Fayyad: Stop using Palestinians to justify terror
Published Wednesday 21/03/2012 (updated) 24/03/2012 14:49
Mourners stand around the bodies of the victims of Monday's shooting in Toulouse
during their joint funeral service in Jerusalem, March 21, 2012. A gunman,
suspected of killing three children and a rabbi at a Jewish school in the name
of al-Qaida, said on Wednesday he would hand himself over to police after an
hours-long siege in which he wounded three officers. (Reuters/Baz Ratner)
RAMALLAH (Ma’an) -- PA Prime Minister Salam Fayyad on Wednesday condemned the killing of three children and a rabbi at a Jewish school in France, rejecting the suspected gunman's motive of avenging Palestinian children killed by Israel.
"This terrorist crime is condemned in the strongest terms by the Palestinian people and our children ... No Palestinian child can accept crimes against innocent people," Fayyad said in a statement.
The suspect Mohamed Merah, 24, claimed to belong to al-Qaida, and to want revenge for Palestinian children and French military involvement abroad, according to France's Interior Minister Claude Gueant.
He is also suspected by authorities of killing three soldiers of North African origin last week.
After an hours-long siege in a Toulouse neighborhood in southwestern France on Wednesday -- in which he wounded three officers -- Merah said he would hand himself over to police in the afternoon.
Fayyad slammed the shootings as an "attack on innocent lives ... a cowardly terrorist act," and he denounced the attempt to link the crime to solidarity with Palestinians.
"It is time for these criminals to stop exploiting the name of Palestine through their terrorist actions, and to stop pretending to stand up for Palestinian children, who only seek a decent life for themselves and for all children of the world," he added.
The PLO's diplomatic mission to Paris also denounced the attack.

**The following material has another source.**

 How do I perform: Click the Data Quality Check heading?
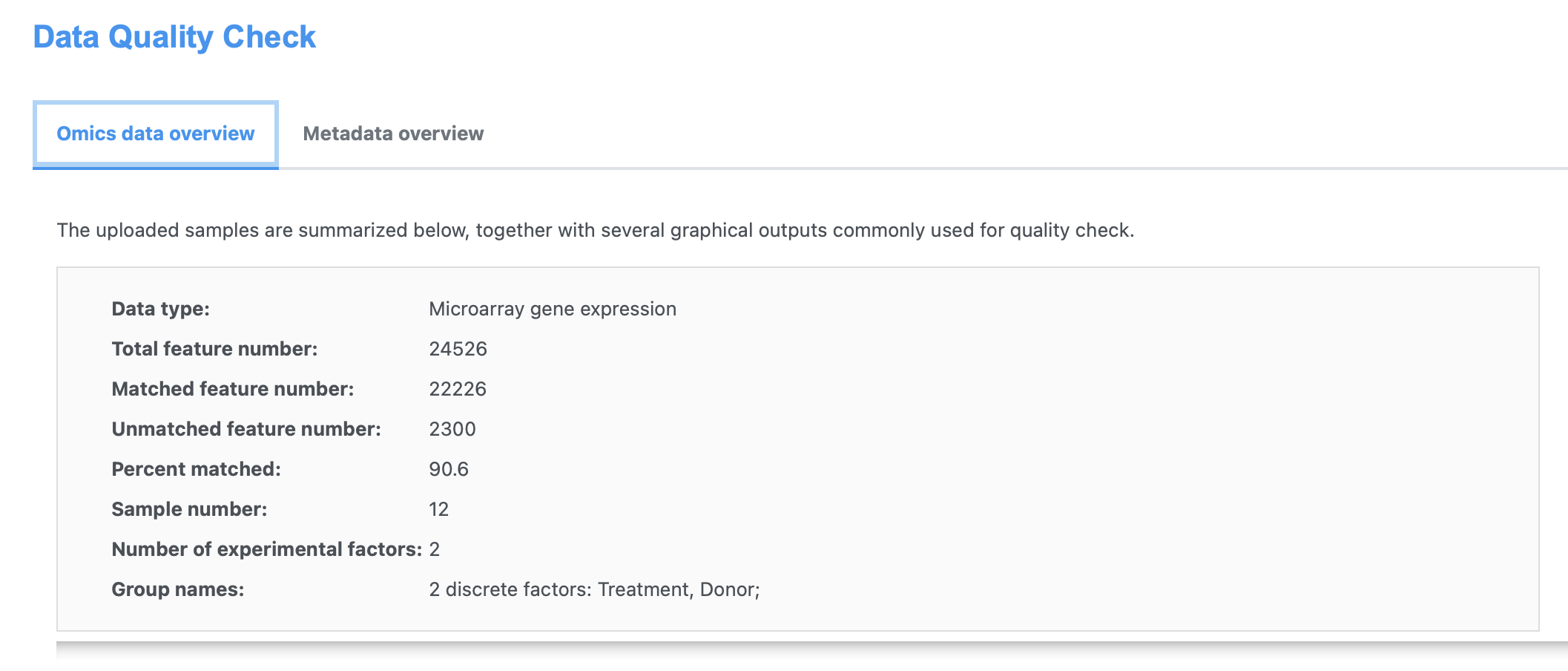click(x=174, y=37)
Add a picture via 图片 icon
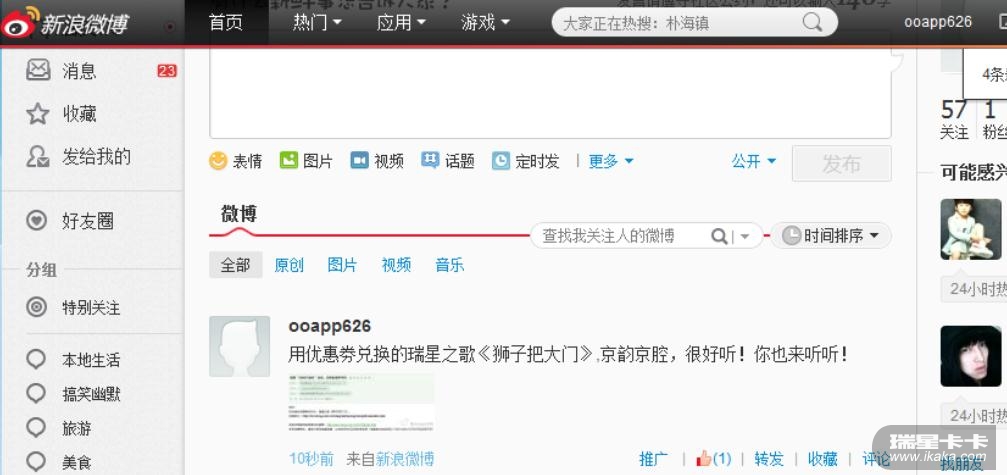The width and height of the screenshot is (1007, 475). click(x=289, y=160)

Palestinians "condemn in the strongest possible terms the hateful attack carried out in Toulouse," a joint statement of the missions to France and UNESCO said.
Noting the prior attack had targeted Muslim soldiers, the diplomats said the reported links between the shootings suggest "the murderer is driven by a multi-faceted racist hatred."
"We warn against any political exploitation of these events, and wish to assure the families and relatives of victims of our solidarity, and we join them in their pain and their grief," it added.